Jakarta, BeritaMu.co.id – Di tengah krisis energi yang sedang dihadapi, kondisi likuiditas bisnis di pasar properti yang masih belum stabil membuat pemerintah China harus berpikir lebih keras lagi untuk menyelamatkan perekonomian negara ekonomi terbesar kedua di dunia tersebut.
Pada Agustus lalu, dunia dihebohkan oleh fakta bahwa pengembang raksasa asal China, Evergrande, memiliki utang yang nyaris mencapai 2 triliun yuan (US$ 309 miliar) atau setara dengan Rp 4.418 triliun (kurs Rp 14.300/US$) yang tercatat dalam neraca keuangan perusahaan.
Sementara itu kas atau setara kas Evergrande hanya sepersepuluh dari jumlah tersebut, menyebabkan likuiditas perusahaan benar-benar seret dan tidak bisa melunasi pembayaran kepada investor atas surat utang yang diterbitkan.
Hingga saat ini perusahaan telah melewatkan tiga kali kewajiban pembayaran atas obligasi berdenominasi dolar kepada investor di luar China daratan, dengan total mencapai US$ 281 juta atau setara Rp 4 triliun terhadap surat utang luar negerinya.
Utang jatuh tempo ini memiliki masa tenggang (grace period) 30 hari untuk terlewatkan pembayaran pertama yang akan segera jatuh tempo pada akhir pekan ini.
Kondisi yang dirasakan Evergrande tidak eksklusif disebabkan oleh buruknya manajemen perusahaan, akan tetapi diperparah juga oleh sistem yang bobrok yang telah lama dianut demi mengejar profit dan dibiarkan oleh pemerintah negeri Xi Jinping untuk menggenjot pertumbuhan ekonomi dari sektor tersebut.
Berikut sejumlah fakta krisis yang dialami Evergrande dan dampak turunannya, dirangkum Tim Riset BeritaMu.co.id.
Aturan baru dan nasib sama pengembang lain
Buruknya sistem yang telah sekian lama telah menjadi pakem bisnis yang dijalankan, di mana perusahaan memanfaatkan utang sebesar-besarnya sebagai modal kerja usaha menyebabkan pemerintah China menerapkan aturan baru yang disebut ‘three red lines.’
Secara umum aturan ini dibuat untuk menekan pertumbuhan utang perusahaan dengan mengatur batasan tiga rasio kredit utama untuk menjaga likuiditas perusahaan tetap di zona yang aman.
Aturan yang relatif baru diperkenalkan tersebut ternyata tidak mampu menyelamatkan perusahaan-perusahaan pengembang lain yang satu persatu mulai merasakan efek domino dari gagal bayar yang dialami Evergrande.
Investor domestik dan internasional tidak lagi hanya menghindari obligasi Evergrande yang hancur lebur, melainkan surat utang yang dikeluarkan oleh pengembang lain juga ikut merosot.
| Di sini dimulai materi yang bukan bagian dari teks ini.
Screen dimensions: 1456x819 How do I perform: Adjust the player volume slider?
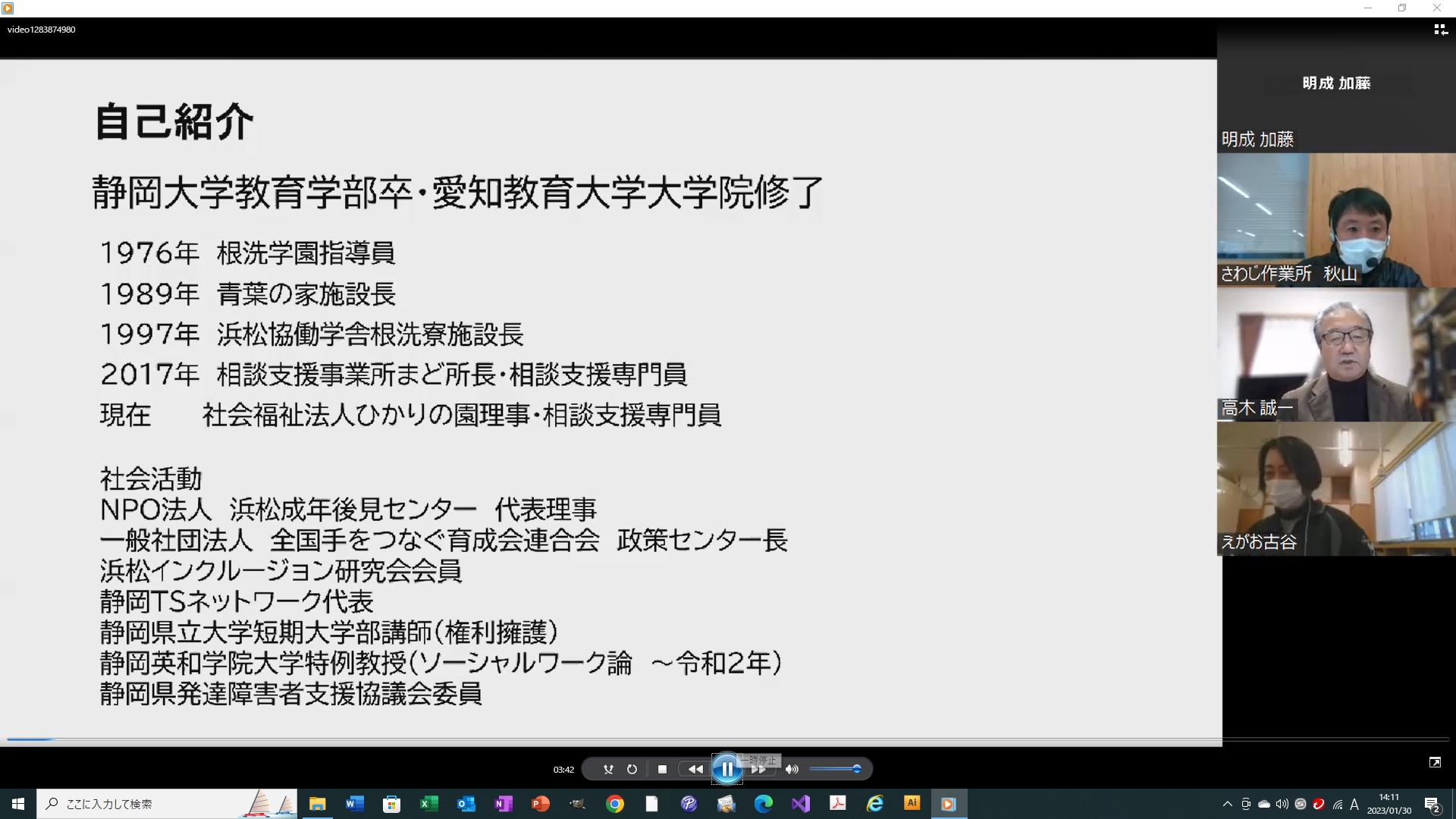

Sementara itu bank-bank dengan eksposur ke sektor properti China saat ini berada di bawah pengawasan.
Pengembang properti kelas menengah Fantasia Holdings melewatkan pembayaran obligasi senilai US$ 205,7 juta, ditambah dengan unit bisnis perusahaan yang secara terpisah juga gagal membayar pinjaman sebesar US$ 108 juta.
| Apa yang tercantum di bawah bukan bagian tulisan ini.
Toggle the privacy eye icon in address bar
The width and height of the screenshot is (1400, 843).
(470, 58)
Sedangkan pengembang properti lain seperti Modern Land dan Sinic Holdings mencoba untuk menunda tenggat waktu pembayaran.
Dilansir Nikkei Asia, pengembang Sinic Holdings yang berbasis di Shanghai mengatakan pada Senin (11/10) malam, bahwa kemungkinan mereka tidak sanggup untuk membayar pokok atau bunga yang jatuh tempo pada Senin (18/10) kemarin untuk obligasi US$ 250 juta atau setara Rp 3,58 triliun, membuat kemungkinan gagal bayar semakin nyata.
Hingga Senin tadi mala, belum ada kabar dari pengembang properti itu, CNBC International telah menghubungi perusahaan tersebut.
Pada hari yang sama, Modern Land (China) meminta investor untuk perpanjangan 3 bulan pada obligasi US$ 250 juta yang akan jatuh tempo 25 Oktober.
Xinyuan Real Estate, perusahaan properti lainnya mengharapkan 90% dari pemegang obligasi untuk menerima tawaran penukaran obligasi dua tahun baru menggantikan obligasi US$ 229 juta yang jatuh tempo Jumat ini.
NEXT: Simak Fakta Lainnya
Demikian berita mengenai Fakta-fakta Krisis Evergrande, ‘Bom Waktu’ yang Siap Meledak!, ikuti terus update berita dari kami
Sumber : https://www.cnbcindonesia.com/market/20211015154012-17-284263/fakta-fakta-krisis-evergrande-bom-waktu-yang-siap-meledak
Beritamu.co.id – Gerakan pelestarian lingkungan kini semakin masif digalakkan oleh seluruh sektor industri, tak…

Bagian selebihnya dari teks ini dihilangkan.